* [Brief]: Line tally for "protection": state how many lines of the entries include it, with no other text.

* [Source material]:
★ ★ ★ ★

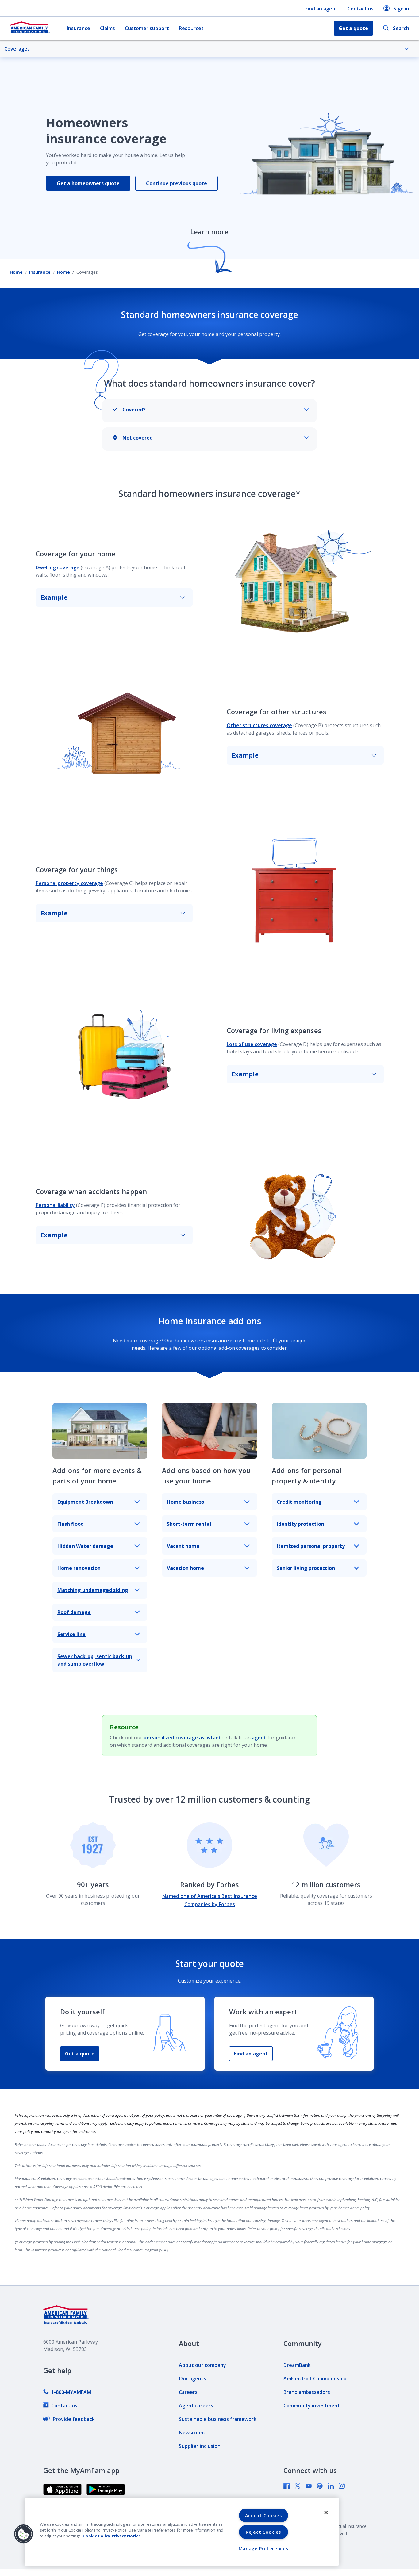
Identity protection (300, 1524)
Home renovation (79, 1568)
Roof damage (74, 1612)
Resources (191, 28)
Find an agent (321, 8)
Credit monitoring (299, 1501)
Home (16, 272)
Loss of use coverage (252, 1044)
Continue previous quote (176, 183)
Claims (107, 28)
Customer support (147, 28)
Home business (185, 1501)
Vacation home (185, 1568)
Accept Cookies (263, 2515)
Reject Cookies (263, 2532)
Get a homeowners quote (88, 183)
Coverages (17, 48)
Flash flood (70, 1524)
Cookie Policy (96, 2536)
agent (259, 1737)
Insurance (78, 28)
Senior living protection (306, 1568)
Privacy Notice (126, 2536)
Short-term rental (189, 1524)
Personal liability (55, 1205)
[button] (23, 2534)
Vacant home (183, 1546)
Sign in (401, 8)
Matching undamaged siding (92, 1590)
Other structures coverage (259, 725)
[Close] (326, 2512)
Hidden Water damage (85, 1546)
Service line (71, 1634)
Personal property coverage (69, 883)
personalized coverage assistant (182, 1737)
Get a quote (79, 2053)
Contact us (361, 8)
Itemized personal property (311, 1546)
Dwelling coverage (57, 567)
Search (401, 28)
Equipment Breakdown (85, 1501)
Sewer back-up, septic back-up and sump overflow (94, 1660)
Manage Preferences (263, 2548)
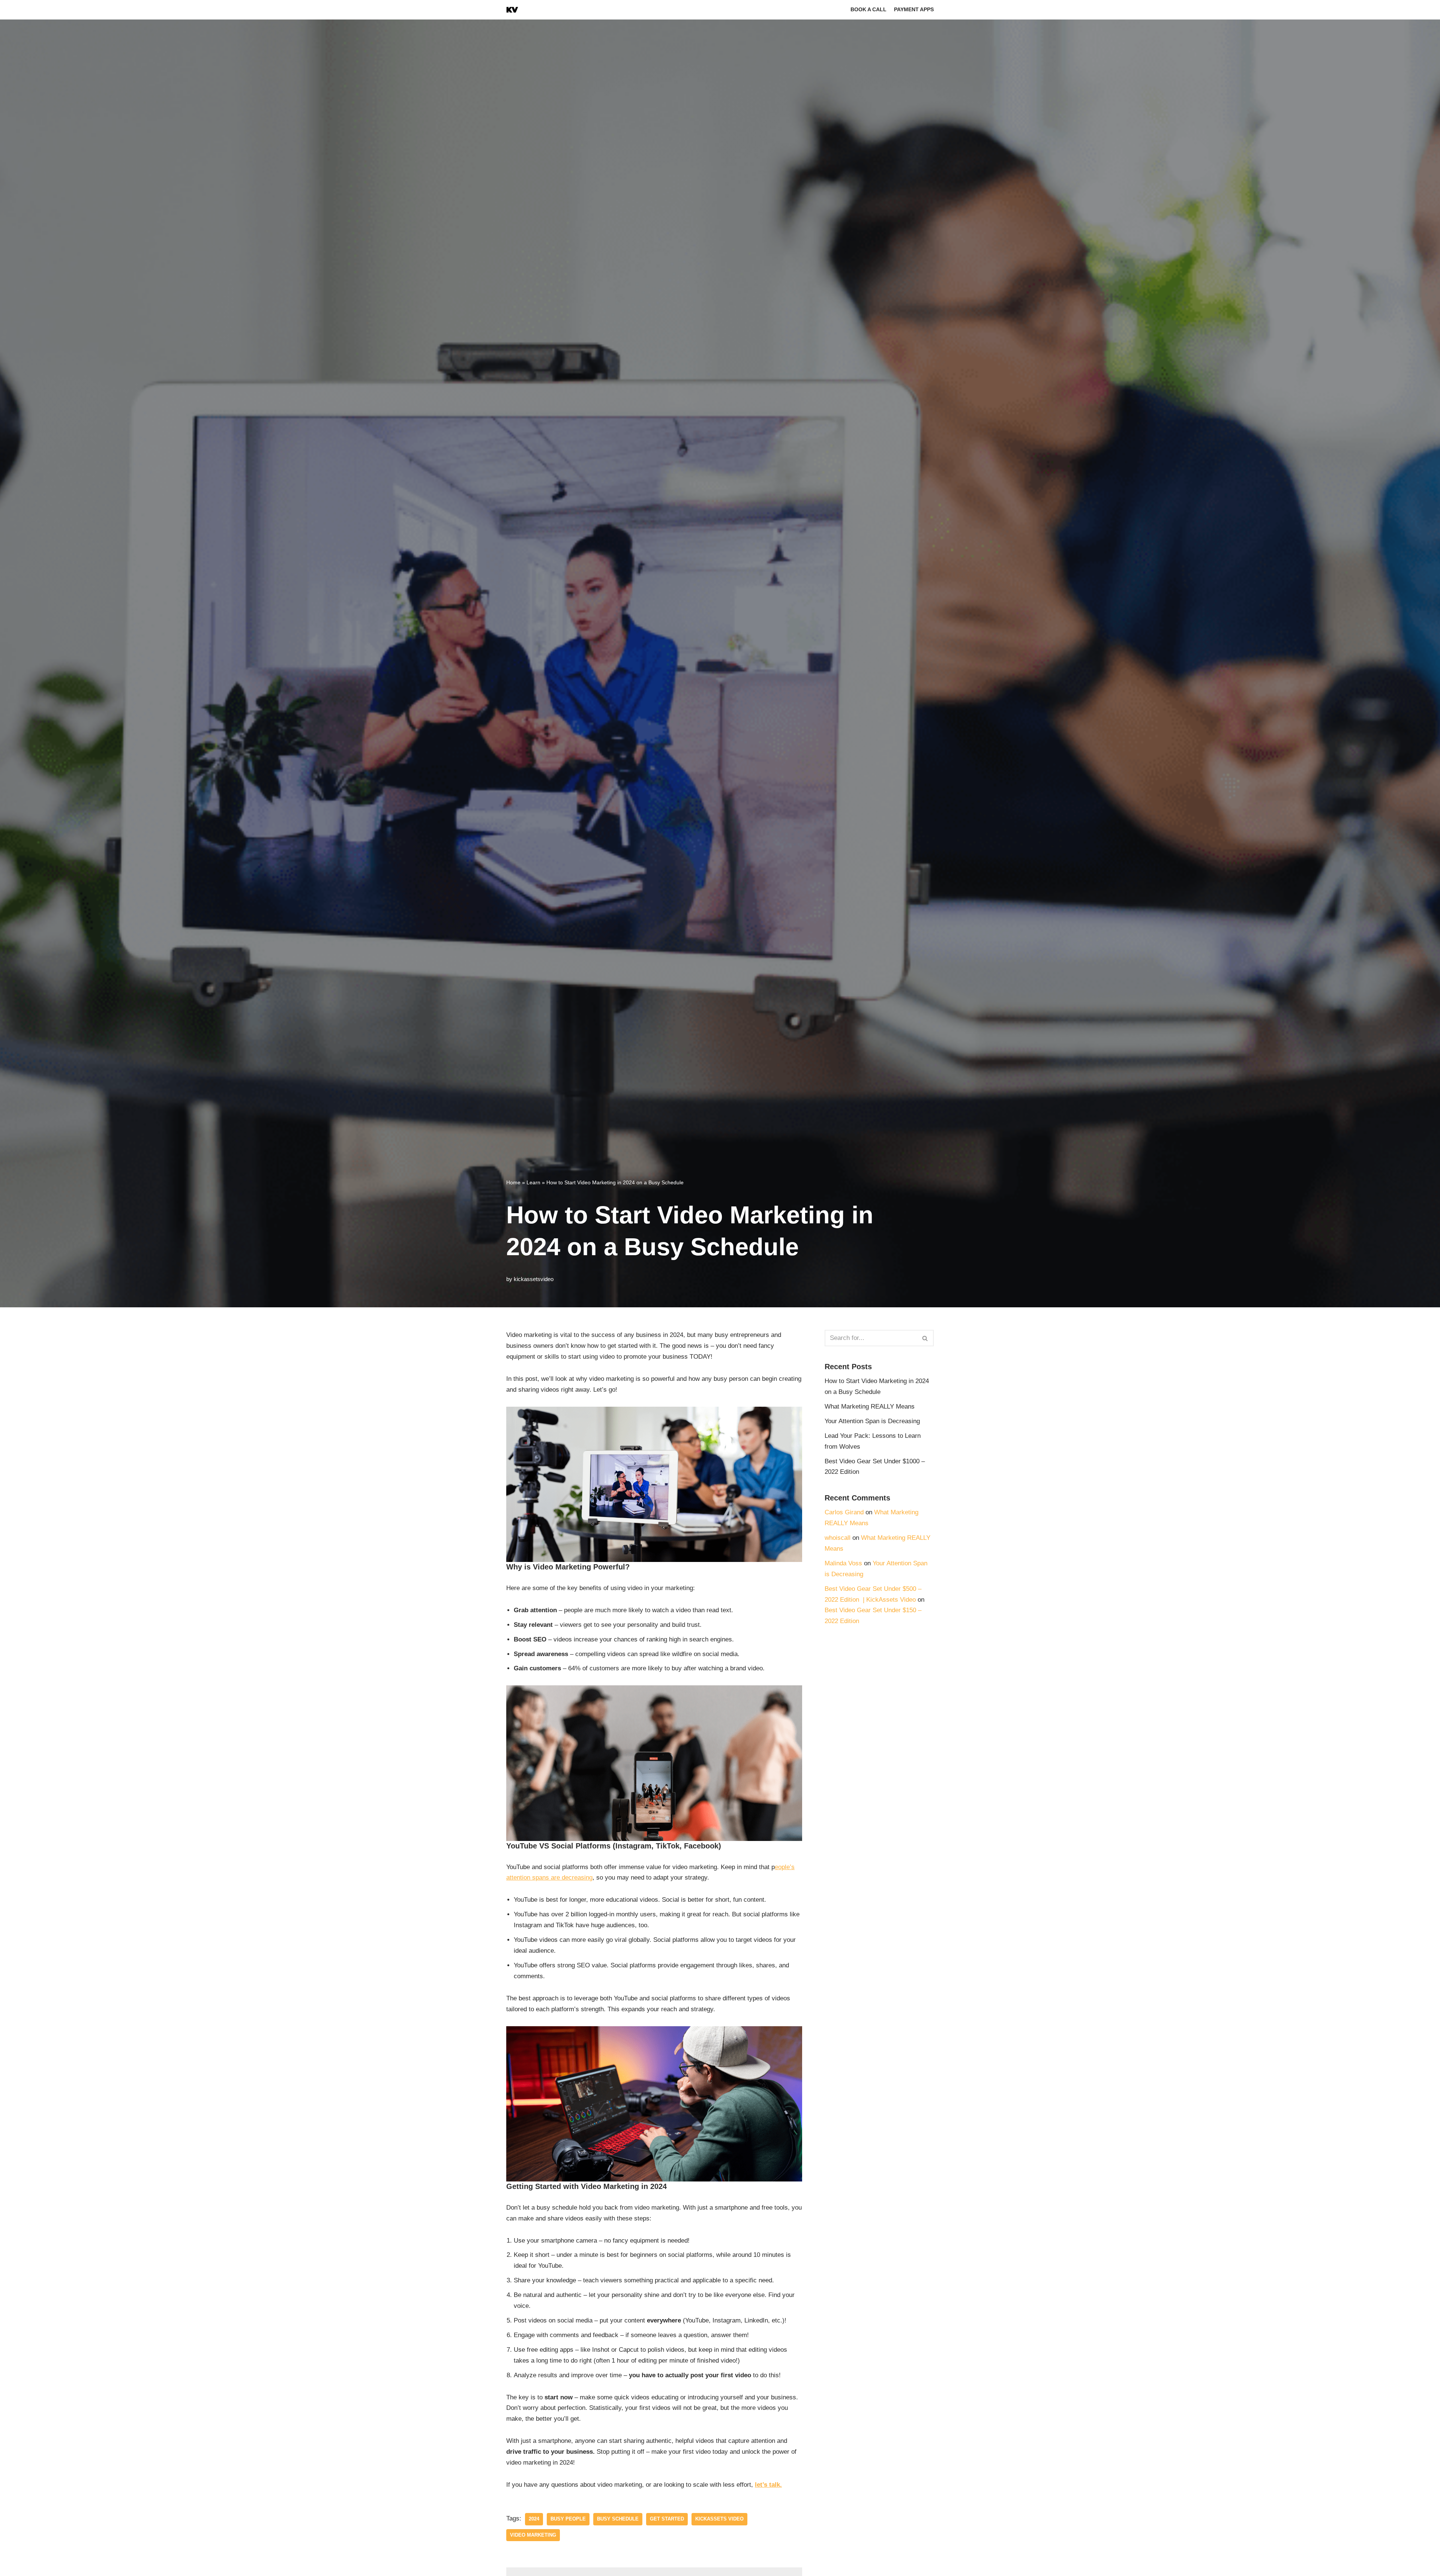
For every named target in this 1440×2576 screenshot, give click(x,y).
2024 (534, 2519)
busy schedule (618, 2519)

★ ★ ★ ★

* [Solution for this problem]: 2